STATED GOAL 1: Reproduce the entire passage on Eighth Amendment challenges word for word.
— begin EXTRACT PROVIDED —
In reaching her decision, Justice O’Con-nor does not seem to be conducting a facial examination of the statute, where the underlying facts and circumstances would be entirely irrelevant. Instead, Justice O’Connor appears to be undertaking an analysis of the constitutionality of the statute as applied to Ewing. According to Justice O’Connor, it is Ewing’s case that does not meet the gross disproportionality threshold of Solem, not the statute itself. Justice Breyer’s dissenting opinion in Ewing, joined by three other members of the court, explicitly embraces the fact-specific approaches in Rummel and Solem. Id. at 36-39, 123 S.Ct. at 1193-95, 155 L.Ed.2d at 127-29 (Breyer, J., dissenting). As a result, a majority of the Supreme Court in Ewing seems to approve of an as-applied challenge to an otherwise valid statute under the Cruel and Unusual Punishment Clause of the Eighth Amendment.

4. Relevance of juvenile status in cruel and unusual punishment analysis. The Supreme Court has also struggled with the proper application of the Cruel and Unusual Punishment Clause to juvenile defendants facing the death penalty. The cases have meandered. Compare Thompson v. Oklahoma, 487 U.S. 815, 838, 108 S.Ct. 2687, 2700, 101 L.Ed.2d 702, 720-21 (1988) (vacating death sentence in case involving juvenile), and Eddings v. Oklahoma, 455 U.S. 104, 116-17, 102 S.Ct. 869, 877-78, 71 L.Ed.2d 1, 12 (1982) (same), with Stanford v. Kentucky, 492 U.S. 361, 379-80, 109 S.Ct. 2969, 2980, 106 L.Ed.2d 306, 324-25 (1989) (finding death penalty could be applied to sixteen- or seventeen-year-olds).
— end EXTRACT PROVIDED —
— begin DATA PROVIDED —
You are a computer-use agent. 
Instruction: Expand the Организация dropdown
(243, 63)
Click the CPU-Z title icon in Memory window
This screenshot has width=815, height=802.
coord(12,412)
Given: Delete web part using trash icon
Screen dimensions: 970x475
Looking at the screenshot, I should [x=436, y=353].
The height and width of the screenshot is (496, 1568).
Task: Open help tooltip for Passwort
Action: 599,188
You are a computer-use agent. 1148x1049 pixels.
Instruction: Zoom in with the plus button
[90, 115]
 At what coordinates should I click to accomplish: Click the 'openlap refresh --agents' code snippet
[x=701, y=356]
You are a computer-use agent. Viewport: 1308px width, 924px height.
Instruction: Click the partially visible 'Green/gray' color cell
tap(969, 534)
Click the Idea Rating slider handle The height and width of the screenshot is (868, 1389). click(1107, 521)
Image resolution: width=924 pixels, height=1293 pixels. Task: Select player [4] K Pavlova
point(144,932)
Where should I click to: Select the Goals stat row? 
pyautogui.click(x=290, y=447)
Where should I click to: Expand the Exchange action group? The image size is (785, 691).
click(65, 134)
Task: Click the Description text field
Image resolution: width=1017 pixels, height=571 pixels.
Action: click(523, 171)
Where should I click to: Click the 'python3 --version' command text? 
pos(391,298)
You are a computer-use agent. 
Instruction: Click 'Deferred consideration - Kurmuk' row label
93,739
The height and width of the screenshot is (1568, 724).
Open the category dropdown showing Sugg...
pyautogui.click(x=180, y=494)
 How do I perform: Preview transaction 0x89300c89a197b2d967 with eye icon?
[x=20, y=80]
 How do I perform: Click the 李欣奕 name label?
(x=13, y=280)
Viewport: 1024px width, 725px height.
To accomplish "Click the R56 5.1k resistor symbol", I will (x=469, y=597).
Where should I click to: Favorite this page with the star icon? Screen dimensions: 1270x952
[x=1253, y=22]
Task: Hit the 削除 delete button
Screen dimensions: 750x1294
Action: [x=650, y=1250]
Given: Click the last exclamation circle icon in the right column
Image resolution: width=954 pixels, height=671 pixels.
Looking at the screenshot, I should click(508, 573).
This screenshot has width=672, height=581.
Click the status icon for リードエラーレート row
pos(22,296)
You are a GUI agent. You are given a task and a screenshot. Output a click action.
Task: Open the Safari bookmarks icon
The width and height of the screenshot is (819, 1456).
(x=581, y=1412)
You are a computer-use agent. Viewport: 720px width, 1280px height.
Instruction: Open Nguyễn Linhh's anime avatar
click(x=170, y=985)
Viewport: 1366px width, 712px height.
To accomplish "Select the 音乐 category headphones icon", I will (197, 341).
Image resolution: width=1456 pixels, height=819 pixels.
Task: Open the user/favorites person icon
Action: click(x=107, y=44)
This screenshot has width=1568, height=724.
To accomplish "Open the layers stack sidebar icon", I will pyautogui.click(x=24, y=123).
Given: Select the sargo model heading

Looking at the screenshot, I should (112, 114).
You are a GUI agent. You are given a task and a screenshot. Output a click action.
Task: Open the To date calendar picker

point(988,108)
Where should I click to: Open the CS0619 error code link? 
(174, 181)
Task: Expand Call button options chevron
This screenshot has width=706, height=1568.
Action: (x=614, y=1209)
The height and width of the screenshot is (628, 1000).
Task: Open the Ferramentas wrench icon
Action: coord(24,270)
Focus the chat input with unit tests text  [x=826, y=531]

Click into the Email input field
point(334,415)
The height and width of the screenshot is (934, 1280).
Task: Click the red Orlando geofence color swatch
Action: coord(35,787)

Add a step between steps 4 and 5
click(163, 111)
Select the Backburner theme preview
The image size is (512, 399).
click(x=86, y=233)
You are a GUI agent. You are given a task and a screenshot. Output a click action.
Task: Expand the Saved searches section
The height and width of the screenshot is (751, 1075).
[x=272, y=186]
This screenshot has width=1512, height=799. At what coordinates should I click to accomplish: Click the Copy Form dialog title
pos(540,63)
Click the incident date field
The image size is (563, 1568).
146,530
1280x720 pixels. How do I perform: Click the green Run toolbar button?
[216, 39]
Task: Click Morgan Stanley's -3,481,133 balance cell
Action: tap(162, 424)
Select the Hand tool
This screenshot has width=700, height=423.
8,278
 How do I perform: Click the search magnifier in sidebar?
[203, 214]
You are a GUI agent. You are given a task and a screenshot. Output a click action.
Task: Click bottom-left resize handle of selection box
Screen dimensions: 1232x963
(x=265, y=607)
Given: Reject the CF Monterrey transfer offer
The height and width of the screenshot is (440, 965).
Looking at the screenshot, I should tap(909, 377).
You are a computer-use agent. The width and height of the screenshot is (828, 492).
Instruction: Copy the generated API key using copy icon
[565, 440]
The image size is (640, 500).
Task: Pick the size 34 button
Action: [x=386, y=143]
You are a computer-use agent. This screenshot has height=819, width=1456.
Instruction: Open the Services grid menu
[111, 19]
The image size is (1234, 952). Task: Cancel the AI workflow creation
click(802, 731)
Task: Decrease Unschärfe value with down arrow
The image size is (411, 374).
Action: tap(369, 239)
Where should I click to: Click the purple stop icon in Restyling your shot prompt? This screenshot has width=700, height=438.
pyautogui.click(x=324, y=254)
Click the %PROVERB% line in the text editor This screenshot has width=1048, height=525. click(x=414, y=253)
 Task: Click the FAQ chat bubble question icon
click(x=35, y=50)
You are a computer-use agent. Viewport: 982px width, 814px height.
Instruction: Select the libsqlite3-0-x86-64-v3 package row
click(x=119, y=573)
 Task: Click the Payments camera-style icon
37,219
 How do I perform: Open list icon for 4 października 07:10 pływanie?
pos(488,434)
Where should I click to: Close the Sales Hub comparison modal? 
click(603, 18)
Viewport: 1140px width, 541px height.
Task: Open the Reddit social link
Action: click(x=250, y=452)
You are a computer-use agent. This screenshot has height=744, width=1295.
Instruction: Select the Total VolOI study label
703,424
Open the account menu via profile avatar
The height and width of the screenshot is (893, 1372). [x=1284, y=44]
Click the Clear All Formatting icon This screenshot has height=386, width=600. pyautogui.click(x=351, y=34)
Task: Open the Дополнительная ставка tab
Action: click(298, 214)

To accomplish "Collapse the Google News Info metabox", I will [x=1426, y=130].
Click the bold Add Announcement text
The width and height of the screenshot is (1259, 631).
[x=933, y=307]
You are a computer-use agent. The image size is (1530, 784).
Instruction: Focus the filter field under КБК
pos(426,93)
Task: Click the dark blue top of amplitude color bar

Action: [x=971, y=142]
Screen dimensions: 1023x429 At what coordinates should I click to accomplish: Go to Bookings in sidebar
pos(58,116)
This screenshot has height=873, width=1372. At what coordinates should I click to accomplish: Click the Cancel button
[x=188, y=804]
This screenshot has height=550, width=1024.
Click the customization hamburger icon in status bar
— end DATA PROVIDED —
STATED GOAL 2: From the records, give back only the stretch from the line containing "You are a computer-use agent. The width" through the line containing "Action: [x=971, y=142]", with "Instruction" replaced by "Objective" and nothing else changed.

EXPECTED ANSWER 1:
In reaching her decision, Justice O’Con-nor does not seem to be conducting a facial examination of the statute, where the underlying facts and circumstances would be entirely irrelevant. Instead, Justice O’Connor appears to be undertaking an analysis of the constitutionality of the statute as applied to Ewing. According to Justice O’Connor, it is Ewing’s case that does not meet the gross disproportionality threshold of Solem, not the statute itself. Justice Breyer’s dissenting opinion in Ewing, joined by three other members of the court, explicitly embraces the fact-specific approaches in Rummel and Solem. Id. at 36-39, 123 S.Ct. at 1193-95, 155 L.Ed.2d at 127-29 (Breyer, J., dissenting). As a result, a majority of the Supreme Court in Ewing seems to approve of an as-applied challenge to an otherwise valid statute under the Cruel and Unusual Punishment Clause of the Eighth Amendment.

4. Relevance of juvenile status in cruel and unusual punishment analysis. The Supreme Court has also struggled with the proper application of the Cruel and Unusual Punishment Clause to juvenile defendants facing the death penalty. The cases have meandered. Compare Thompson v. Oklahoma, 487 U.S. 815, 838, 108 S.Ct. 2687, 2700, 101 L.Ed.2d 702, 720-21 (1988) (vacating death sentence in case involving juvenile), and Eddings v. Oklahoma, 455 U.S. 104, 116-17, 102 S.Ct. 869, 877-78, 71 L.Ed.2d 1, 12 (1982) (same), with Stanford v. Kentucky, 492 U.S. 361, 379-80, 109 S.Ct. 2969, 2980, 106 L.Ed.2d 306, 324-25 (1989) (finding death penalty could be applied to sixteen- or seventeen-year-olds).

EXPECTED ANSWER 2:
You are a computer-use agent. The width and height of the screenshot is (828, 492).
Objective: Copy the generated API key using copy icon
[565, 440]
The image size is (640, 500).
Task: Pick the size 34 button
Action: [x=386, y=143]
You are a computer-use agent. This screenshot has height=819, width=1456.
Objective: Open the Services grid menu
[111, 19]
The image size is (1234, 952). Task: Cancel the AI workflow creation
click(802, 731)
Task: Decrease Unschärfe value with down arrow
The image size is (411, 374).
Action: tap(369, 239)
Where should I click to: Click the purple stop icon in Restyling your shot prompt? This screenshot has width=700, height=438.
pyautogui.click(x=324, y=254)
Click the %PROVERB% line in the text editor This screenshot has width=1048, height=525. click(x=414, y=253)
 Task: Click the FAQ chat bubble question icon
click(x=35, y=50)
You are a computer-use agent. Viewport: 982px width, 814px height.
Objective: Select the libsqlite3-0-x86-64-v3 package row
click(x=119, y=573)
 Task: Click the Payments camera-style icon
37,219
 How do I perform: Open list icon for 4 października 07:10 pływanie?
pos(488,434)
Where should I click to: Close the Sales Hub comparison modal? 
click(603, 18)
Viewport: 1140px width, 541px height.
Task: Open the Reddit social link
Action: click(x=250, y=452)
You are a computer-use agent. This screenshot has height=744, width=1295.
Objective: Select the Total VolOI study label
703,424
Open the account menu via profile avatar
The height and width of the screenshot is (893, 1372). [x=1284, y=44]
Click the Clear All Formatting icon This screenshot has height=386, width=600. pyautogui.click(x=351, y=34)
Task: Open the Дополнительная ставка tab
Action: click(298, 214)

To accomplish "Collapse the Google News Info metabox", I will [x=1426, y=130].
Click the bold Add Announcement text
The width and height of the screenshot is (1259, 631).
[x=933, y=307]
You are a computer-use agent. The image size is (1530, 784).
Objective: Focus the filter field under КБК
pos(426,93)
Task: Click the dark blue top of amplitude color bar

Action: [x=971, y=142]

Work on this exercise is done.